71-year-old Fabien Neretse has been charged with 13 murders which took place between April and July of 1994.

This Official is on Trial for His Alleged Role in the Rwandan Genocide
John Thys/AFP via Getty Images

Seventy-one-year-old Fabien Neretse, a former senior Rwandan official, appeared in a Brussels court in Belgium yesterday. He is currently on trial for his alleged involvement in 13 murders which occurred during the 1994 Rwandan genocide. According to News24, this is the first time a Belgian case has explicitly charged Neretse with genocide.


Back in 2011, Neretse was arrested by the French but was not placed in detention. He continues to proclaim his innocence till this day. Yesterday's proceedings, however, focused on the selection of the jury and thus Neretse has not appeared in the dock as yet. The first hearing is set to take place this Thursday.

In 1994, Rwanda experienced a genocide that was a result of ethnic cleansing. The Hutu people, who were the ethnic majority at the time, murdered at least 800 000 Tutsi people, an ethnic minority.

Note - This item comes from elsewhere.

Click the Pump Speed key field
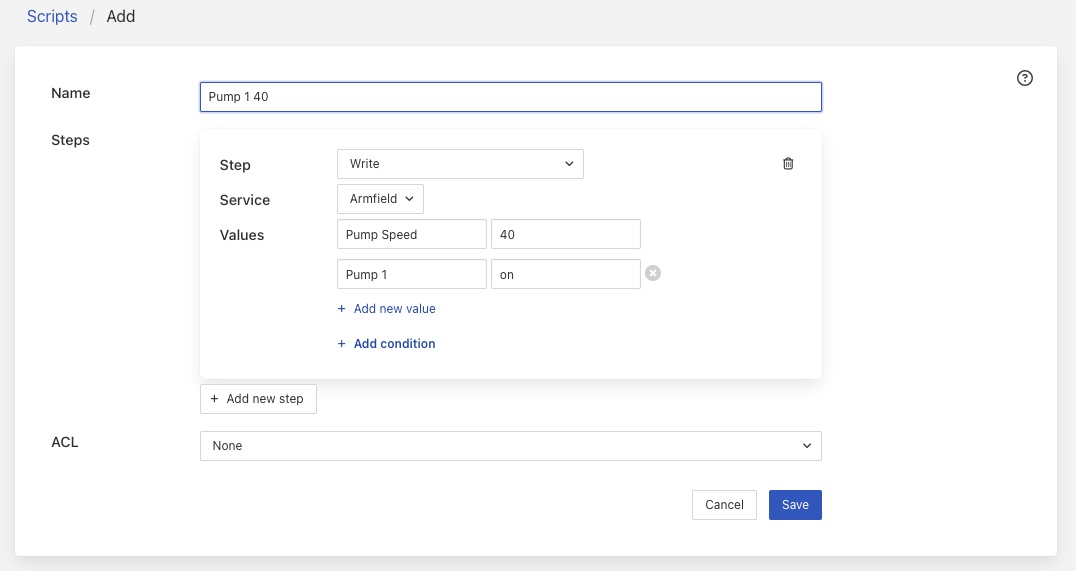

Following the Hutu revolution in 1959, thousands of Tutsis fled the country and left behind an even smaller minority. The murders were carried out by Hutu nationalists and extremists initially in the capital of Kigali and then spread to the rest of the country.

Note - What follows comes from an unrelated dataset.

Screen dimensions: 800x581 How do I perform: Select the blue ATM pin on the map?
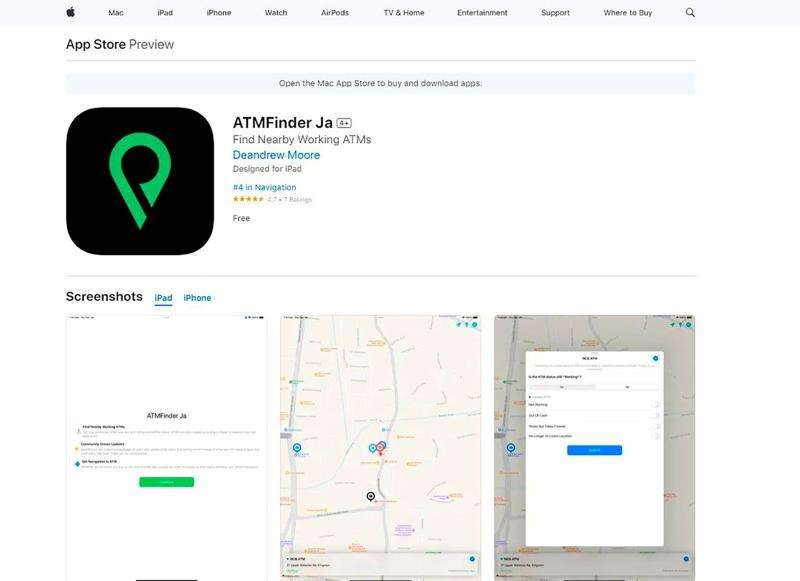pos(297,447)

A Belgian citizen named Claire Beckers, who was a shopkeeper in Kigali, was murdered in April of the genocide along with her husband Isaïe Bucyana (a Tutsi) and their daughter Katia Bucyana. Beckers' sister, Martine Beckers, was the one who lodged a complaint with Belgian prosecutors who now believe that Neretse was a leader in the area and directed the mass murders of Tutsis residing there.

Interestingly enough, Belgium was the colonizer of Rwanda and is held partially responsible by some for stoking ethnic tensions. The country's 1993 law allows the country to exercise universal jurisdiction with regards to prosecuting individuals who participated in genocides, war crimes and crimes against humanity.